人は誰もが他と自分を比較する。自分よりも幸福か不幸かを判断し、優越感に浸ったり、或いは劣等感を抱いたりするのだ。そして劣等感ばかりを抱き続けているうちにどんどん心は卑屈となり、他の幸福を羨み、妬み、嫉み、荒んでいく。
————だが……。
「復讐だなんて、とんでもない! 会いたいだけですよ。もし困ってるなら、この指輪を使って助けられたらいいなと思って……」
とんでもない誤解だと、顔を真っ赤にして必死になって言った幸太朗を、崇己は唖然として見つめた。
「……は?」
「あ……あれ? 僕、おかしなこと言いました?」
きょとんとした崇己の様子に、恥ずかしくなって幸太朗は俯くと、膝の上でぎゅっと両手を握り締めた。

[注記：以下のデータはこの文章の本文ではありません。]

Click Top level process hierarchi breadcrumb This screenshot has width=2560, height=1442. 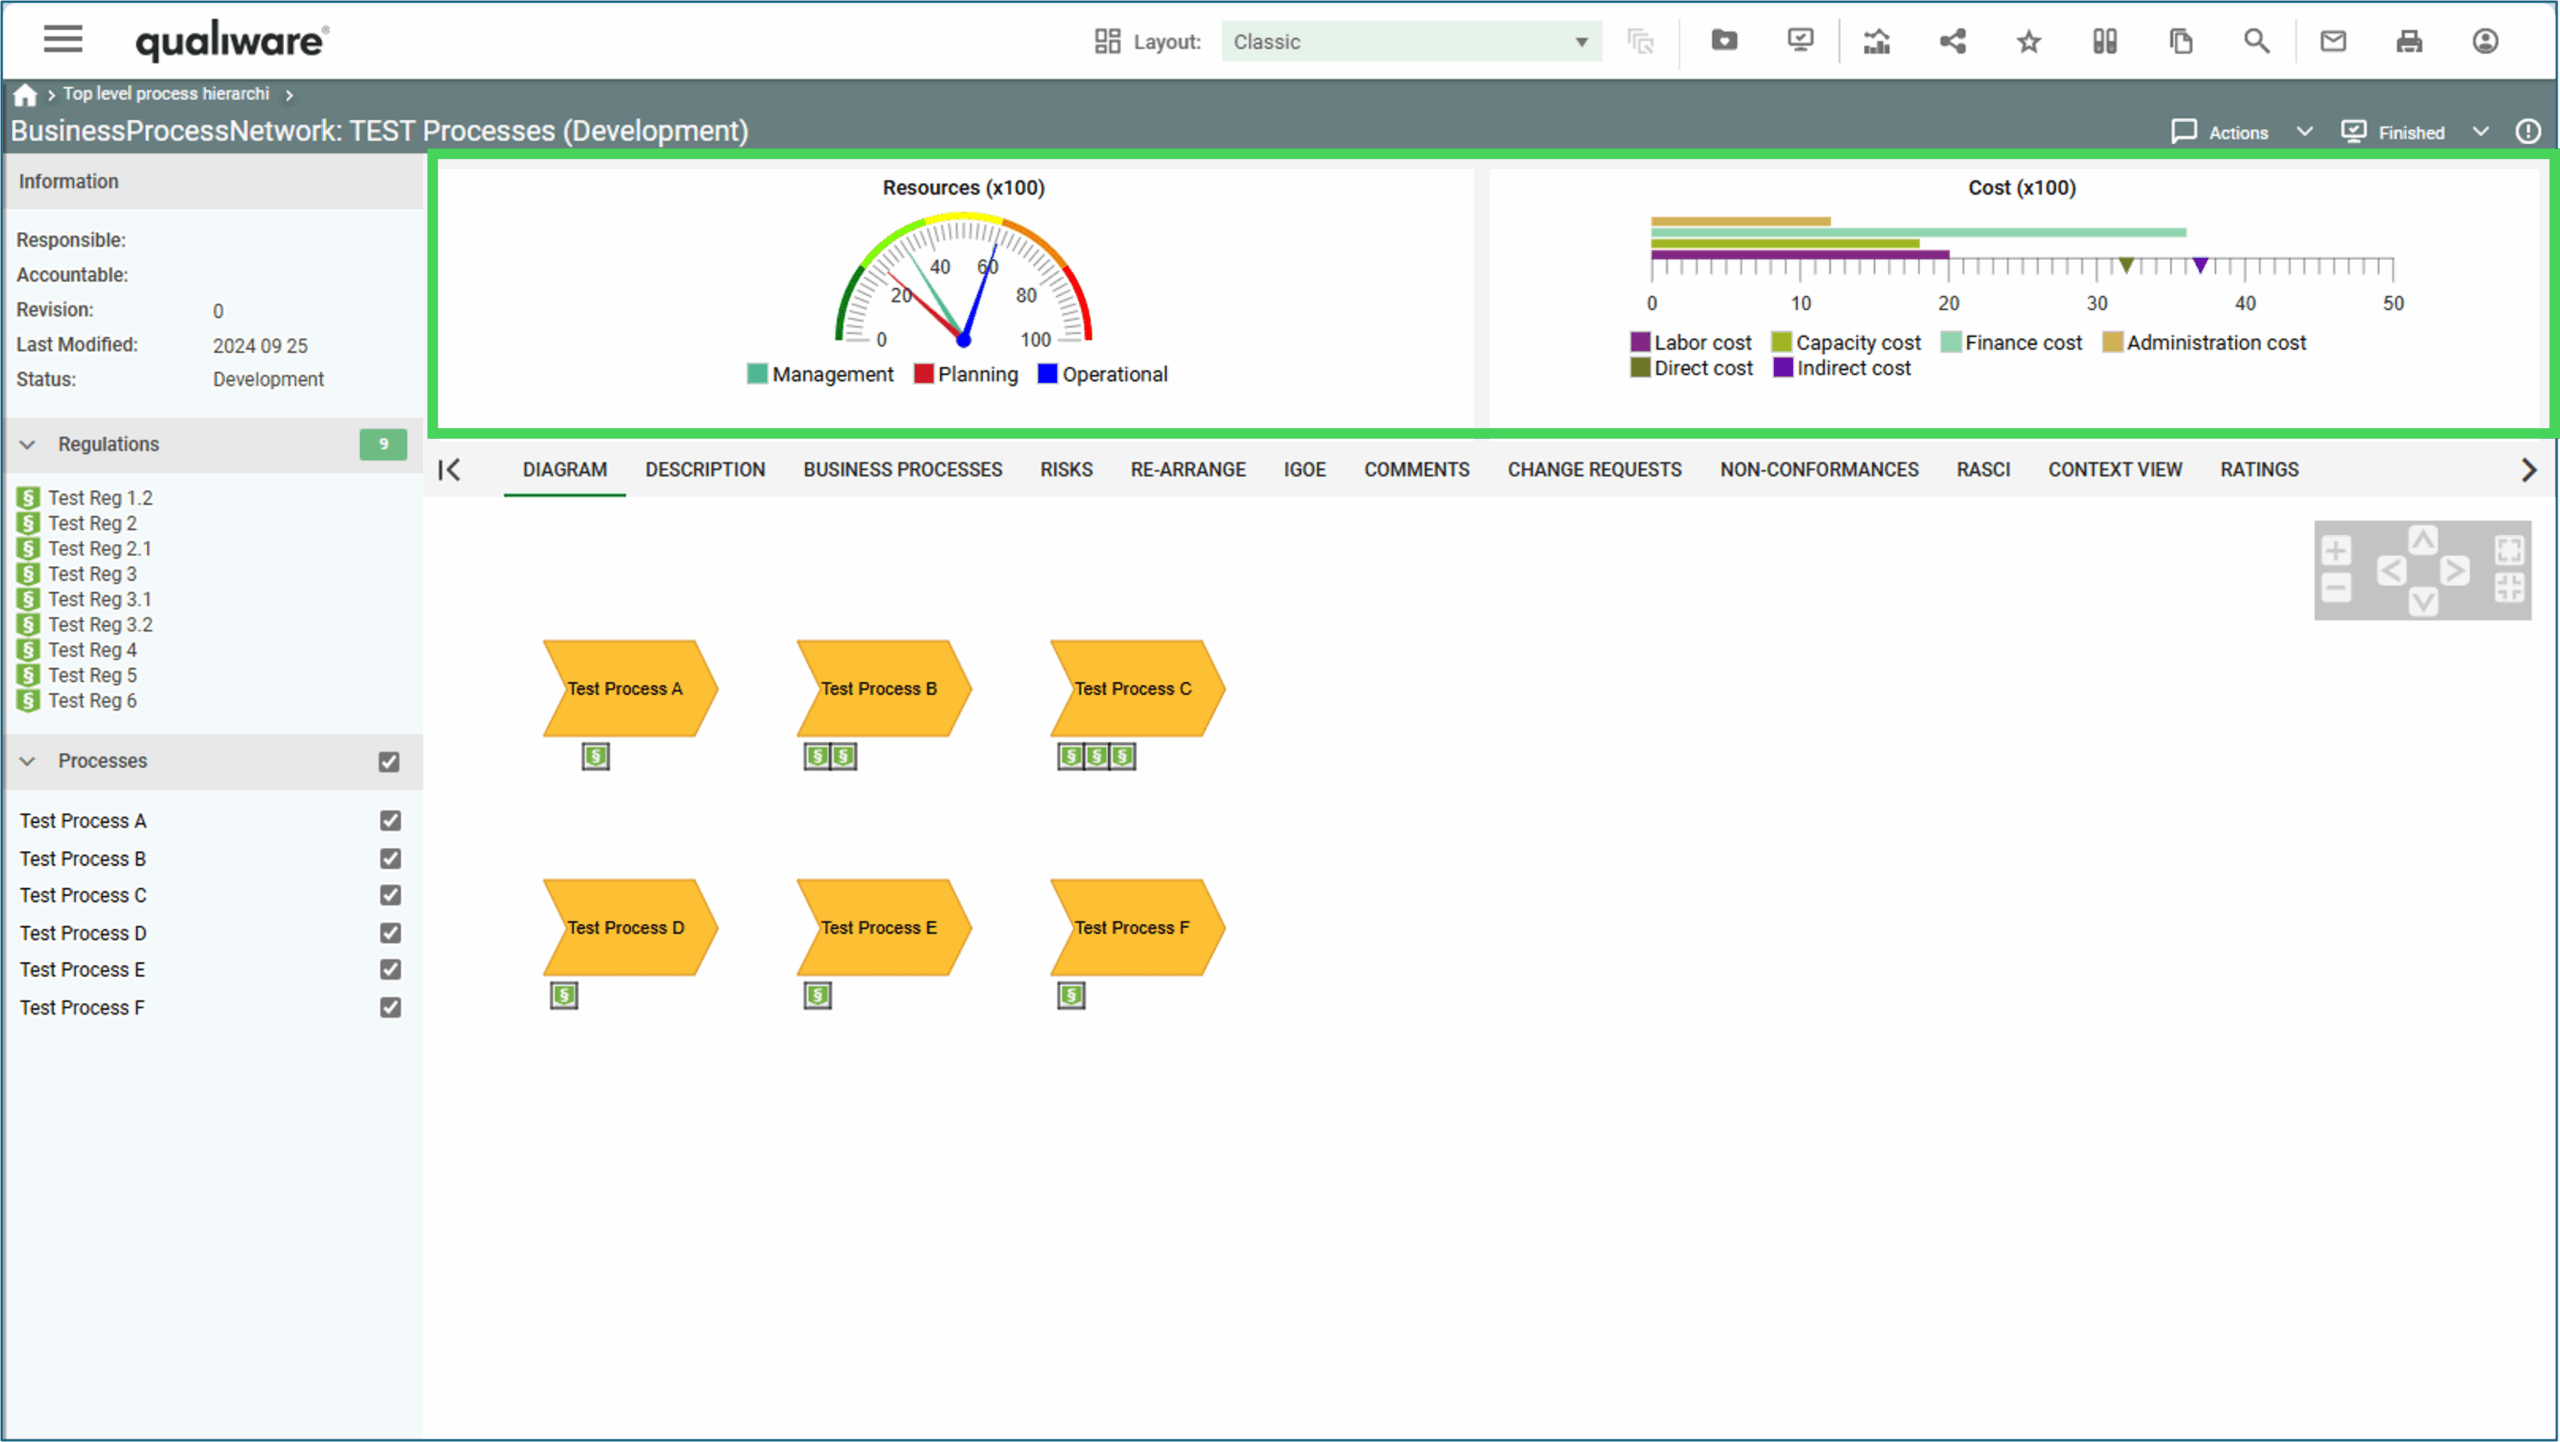coord(166,94)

「だって、この指輪が本当にすごい力があるなら、普段の僕にはできないことの為に使いたいなって思って」
「それが、『相沢拓斗』を助ける事だって言いたいのかい?」
「はい。僕と面識がある相手なら、その人が幸せになることで僕だって幸福になる訳でしょう?」
自信なさげに言って、幸太朗は口を噤んだ。
——僕、やっぱりおかしなこと言ってるのかな? いつもそうなんだ。周りの人とズレてる認識が僕には無いから、変な目で見られてしまう。どうやって直したらいいかもわからないし、そもそもどうズレてるのか自分では分からないから、直し様がないし……。
すっかりと落ち込んでしまった幸太朗の前で、崇己はシガーを灰皿の上に置いた。シガーは吸わずにいると勝手に火が消えてしまうわけだが、既に消えており、煙が上がっていない。
「キミさ、会社を解雇されて困ってるんじゃないの? 自分の生活すらままならないのに、他人を助けたいって言うのかい?」
崇己の指摘に幸太朗は顔を真っ赤にして泣きそうな表情を浮かべた。
「そ、そうですよね。僕なんかが誰かを助けようだなんて、烏滸がましいですよね」
「いや、そうじゃなくて」
「拓斗さんは、僕の恩人なんです。けれど、突然連絡が取れなくなってしまって。探し様も無くて……」
崇己は困った様に片眉を下げて、幸太朗から視線を外した。
「すまないね、キミの様な人物とは初めて出くわしたものだから、私も少々動揺しているんだ。私が今まで『革命の指輪』を渡した人物は、皆自分の為だけに力を使ったし、自分が今まで貯めた幸福なんだからそれが当然だと思っていた」
崇己は暫し口を閉ざし、吟味するように幸太朗を見つめた。神秘的な灰色の瞳で見つめられると、全てを見透かされている様な気分になる。
そうして暫く幸太朗を観察した後、崇己はニッと少年の様な笑みを浮かべた。
「……なるほど。面白いね、キミに付き合ってやってもいいよ。案内してやろうじゃないか、『相沢拓斗』の居場所までね」
崇己の言葉に、幸太朗はパッと顔を明るくすると、「お願いします!」と嬉しそうに満面の笑みを浮かべて見せた。